O vereador Elias Vaz (PSB) apresentou requerimento, aprovado mais tarde pelo plenário da Câmara, pedindo para a prefeitura de Goiânia suspender a licitação para a compra de novos fotos sensores que vão ser instalados na capital. Segundo o pedido do parlamentar, há irregularidades quanto ao preço total do serviço, cobrada por faixa, e também em relação às características dos novos equipamentos que deverão ser adquiridos.
O Paço municipal anunciou a licitação na última segunda-feira (02) com o prazo de 20 dias para as empresas interessadas participarem do processo. A intenção da prefeitura é dobrar o número de fiscalizadores eletrônicos em corredores exclusivos de ônibus e em cruzamento de grandes avenidas consideradas mais movimentadas.
Segundo Elias Vaz, há um erro simples de cálculo para a realização do serviço. De acordo com a licitação, cada faixa fiscalizada varia entre os preços de R$ 2.350 a R$ 4.950 por mês, e a soma total, segundo o contrato, seria de pouco mais de R$ 1,3 milhão mensais. Porém, o vereador afirma que, multiplicando o valor unitário pelo número de faixas, chega-se a outro valor: mais de R$ 5 milhões por mês.
O vereador diz que “há uma discrepância muito grande” nos valores totais mostrados pela prefeitura e aqueles feitos pela conta entre número de faixas e preços. “A prefeitura precisa ter transparência nesse processo, o cidadão tem o direito de saber qual será o gasto real do município e a certeza de que não há a intenção de beneficiar nenhuma empresa”, pontuou.
Outro problema identificado pelo pessebista é em relação à falta de especificação sobre os equipamentos ou sobre sua situação de uso. Não é possível, segundo ele, identificar se os novos radares deverão ser novos ou usados, o que poderia levar vantagem à empresa que já presta o serviço na capital, a Trana.
Com o requerimento aprovado pelos vereadores, o prefeito Paulo Garcia (PT) e a Secretaria Municipal de Trânsito serão notificados sobre o pedido para interrupção do processo de licitação, mas é obrigado a cumprir. Elias afirmou que em caso de negativa da prefeitura, ele entrará com pedidos no Ministério Público do Estado e também no Tribunal de Contas do Município (TCM) para que a situação seja resolvida.

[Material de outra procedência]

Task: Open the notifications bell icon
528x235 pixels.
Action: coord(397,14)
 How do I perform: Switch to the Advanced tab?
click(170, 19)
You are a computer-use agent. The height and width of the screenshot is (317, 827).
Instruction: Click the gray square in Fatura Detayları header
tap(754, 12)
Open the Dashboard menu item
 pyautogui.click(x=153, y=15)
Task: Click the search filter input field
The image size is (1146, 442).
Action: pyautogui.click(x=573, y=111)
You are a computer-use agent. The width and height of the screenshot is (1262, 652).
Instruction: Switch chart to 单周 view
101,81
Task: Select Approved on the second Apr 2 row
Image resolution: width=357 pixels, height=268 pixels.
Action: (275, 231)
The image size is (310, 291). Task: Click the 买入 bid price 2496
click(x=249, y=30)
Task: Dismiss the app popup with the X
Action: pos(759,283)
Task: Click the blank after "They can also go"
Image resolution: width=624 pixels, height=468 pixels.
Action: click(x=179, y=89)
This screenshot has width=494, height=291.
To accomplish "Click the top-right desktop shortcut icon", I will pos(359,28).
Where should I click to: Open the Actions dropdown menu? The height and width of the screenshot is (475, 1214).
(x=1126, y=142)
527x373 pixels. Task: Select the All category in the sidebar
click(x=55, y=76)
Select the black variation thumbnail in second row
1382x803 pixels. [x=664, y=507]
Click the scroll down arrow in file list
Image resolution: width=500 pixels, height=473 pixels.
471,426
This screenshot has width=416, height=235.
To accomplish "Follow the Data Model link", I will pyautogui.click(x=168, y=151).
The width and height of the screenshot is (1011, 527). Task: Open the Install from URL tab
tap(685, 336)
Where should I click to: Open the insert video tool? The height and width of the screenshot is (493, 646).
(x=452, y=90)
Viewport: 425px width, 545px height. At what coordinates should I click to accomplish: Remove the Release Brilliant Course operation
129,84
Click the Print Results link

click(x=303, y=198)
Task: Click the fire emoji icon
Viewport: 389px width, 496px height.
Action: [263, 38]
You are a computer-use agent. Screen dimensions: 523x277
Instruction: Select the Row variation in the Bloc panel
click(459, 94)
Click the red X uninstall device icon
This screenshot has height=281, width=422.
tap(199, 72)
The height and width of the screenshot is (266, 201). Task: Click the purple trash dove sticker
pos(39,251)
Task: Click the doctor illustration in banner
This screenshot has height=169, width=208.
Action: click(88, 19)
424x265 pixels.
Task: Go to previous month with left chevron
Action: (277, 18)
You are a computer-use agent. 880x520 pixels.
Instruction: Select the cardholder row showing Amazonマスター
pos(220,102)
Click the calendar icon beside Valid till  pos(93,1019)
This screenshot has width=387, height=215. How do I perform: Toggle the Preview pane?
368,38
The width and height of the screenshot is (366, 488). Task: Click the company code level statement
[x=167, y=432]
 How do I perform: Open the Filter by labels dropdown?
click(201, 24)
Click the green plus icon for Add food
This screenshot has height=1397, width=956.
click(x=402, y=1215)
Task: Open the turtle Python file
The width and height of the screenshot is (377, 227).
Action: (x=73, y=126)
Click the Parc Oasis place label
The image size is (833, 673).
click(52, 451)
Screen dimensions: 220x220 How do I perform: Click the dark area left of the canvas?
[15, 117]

O vereador preferiu não falar em nomes que poderiam ser beneficiados com esse novo processo de licitação, limitan-se a se ater apenas aos fatos. “Eu não vou entrar na discussão de quem vai se beneficiar, se será A ou B. O que a gente percebe é que há um direcionamento para a empresa, que pode levar vantagem. Mas não gosto de fazer especulações, pois não tenho provas”.
O vereador Djalma Araújo (Rede) compactua do mesmo entendimento de Elias, e afirma que a SMT já teve inúmeros problemas em gestões anteriores em relação a processos de licitação e irregularidades em benefícios realizados. Ele inclusive já tentou abrir uma Comissão Especial de Inquérito (CEI) há alguns anos, mas não teve as assinaturas necessárias. “As irregularidades existem há mais de cinco anos, a Câmara não quis investigar”, comentou o vereador.